- [Page extract]:
********

These across-the-board cuts would pare $85 billion from this year’s budget after being delayed from Jan. 1 until March 1 and reduced by $24 billion by the recently enacted tax bill. Defense hawks are particularly upset, saying the Pentagon cuts would devastate military readiness and cause havoc in defense contracting. The cuts, called a sequester in Washington-speak, were never intended to take effect but were instead aimed at driving the two sides to a large budget bargain in order to avoid them.

But Republicans and Obama now appear on a collision course over how to replace the across-the-board cuts. Obama and his Democratic allies insist that additional revenues be part of the solution; Republicans say further tax increases are off the table after the 10-year, $600 billion-plus increase in taxes on wealthier earners forced upon Republicans by Obama earlier this month.

“We are not going to raise taxes on the American people,” Boehner told reporters.

“We feel by moving the issue of raising the debt ceiling behind the sequestration … that we reorder things in a way that Democrats will have to work with,” Rep. John Fleming, R-La., said. “The cuts are the kind of cuts we want, they’re just not in the places we want. But they’re also not in the places that the Democrats want. So hopefully they’ll be forced to come to the table and work with us on a bipartisan basis to put them where they need to be, where it has the less pain.”

According to the latest calculations, which account for the recent reduction of this year’s sequester from $109 billion to $85 billion, the Pentagon now faces a 7.3 percent across-the-board cut, while domestic agency budgets would absorb a 5.1 percent cut. The calculations are not official but were released Tuesday by Richard Kogan, a budget expert with the Center on Budget and Policy Priorities think tank.

“The sequester is arbitrary, but the fact is that when the sequester goes into effect … it will have a pretty dramatic effect of people’s attitudes here in Washington, and they may get serious about cuts to the mandatory side of the spending equation,” Boehner said, referring to benefit programs like Medicare and food stamps, whose budgets essentially run on autopilot.

GOP leaders also have promised conservatives that the House will debate a budget blueprint that projects a balanced federal budget within a decade. For the past two years, the fiscal plans of Budget Committee Chairman Paul Ryan, R-Wis., have contained strict budget cuts but never have projected balance.

********

- [Excerpted records]:
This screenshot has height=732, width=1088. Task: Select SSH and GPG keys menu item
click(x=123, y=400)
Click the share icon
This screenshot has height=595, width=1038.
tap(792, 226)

********

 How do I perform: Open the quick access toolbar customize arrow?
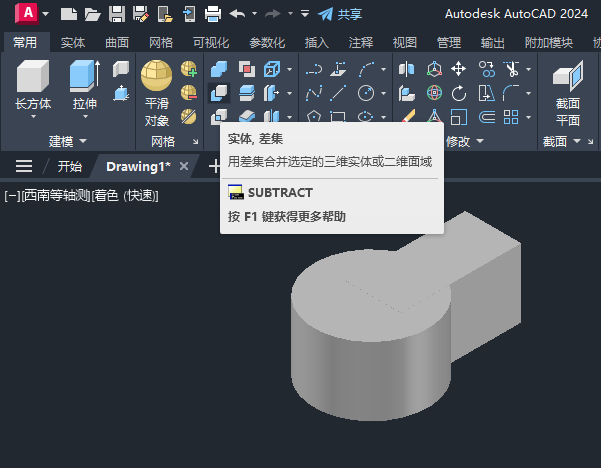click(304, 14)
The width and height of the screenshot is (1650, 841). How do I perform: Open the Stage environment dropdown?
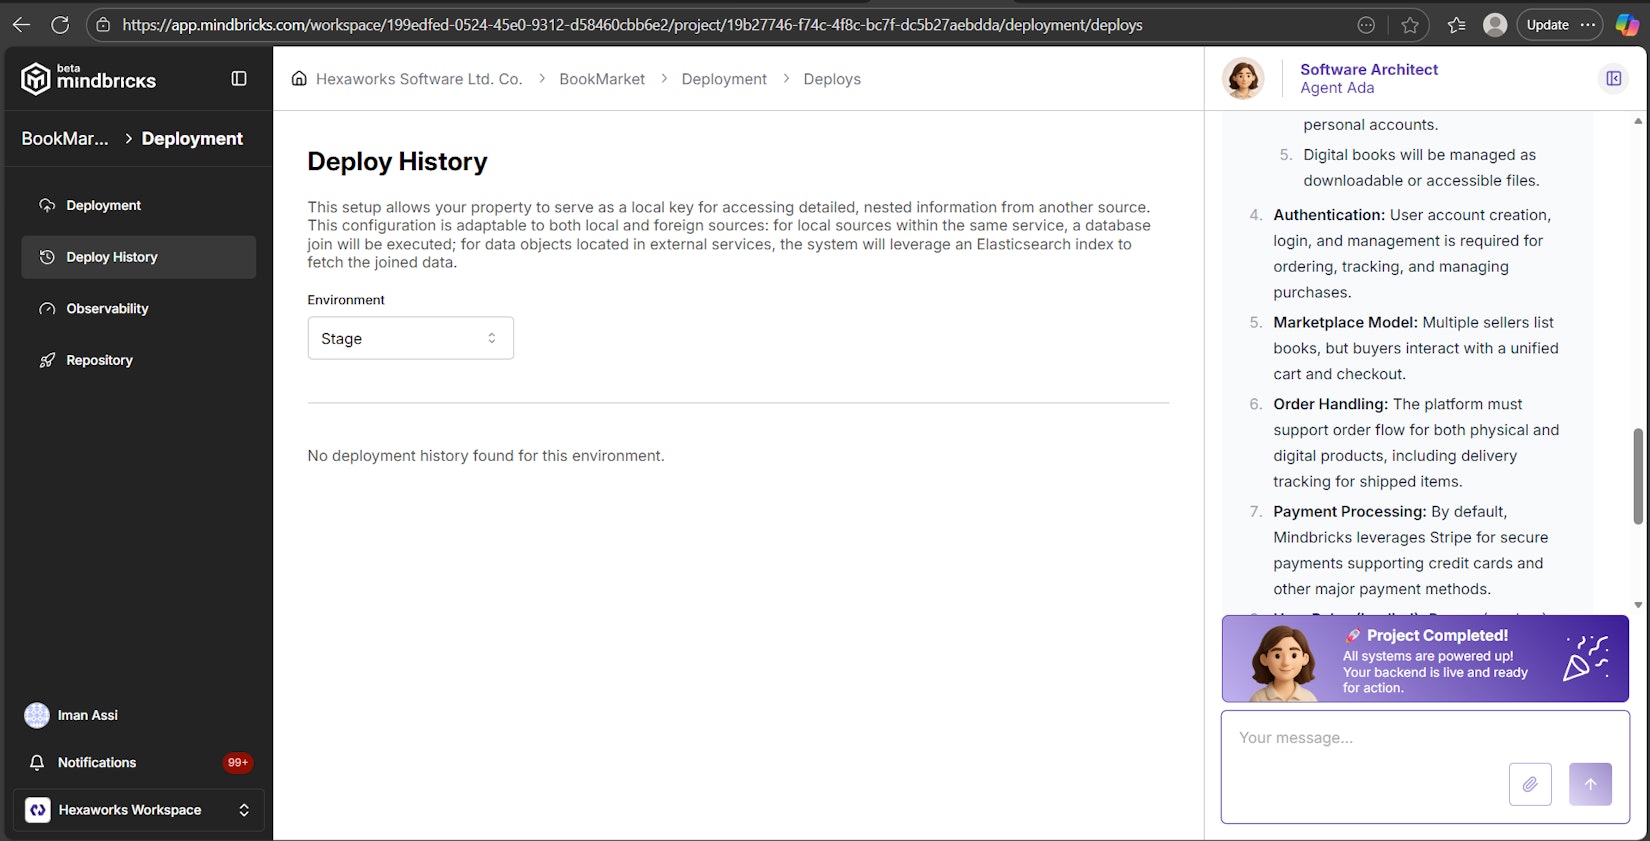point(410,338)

********

- [Exercise objective]: Please repeat the passage of the budget-cuts article from "These across-the-board cuts" to "to avoid them.", copying it word for word.

- [Answer to this problem]:
These across-the-board cuts would pare $85 billion from this year’s budget after being delayed from Jan. 1 until March 1 and reduced by $24 billion by the recently enacted tax bill. Defense hawks are particularly upset, saying the Pentagon cuts would devastate military readiness and cause havoc in defense contracting. The cuts, called a sequester in Washington-speak, were never intended to take effect but were instead aimed at driving the two sides to a large budget bargain in order to avoid them.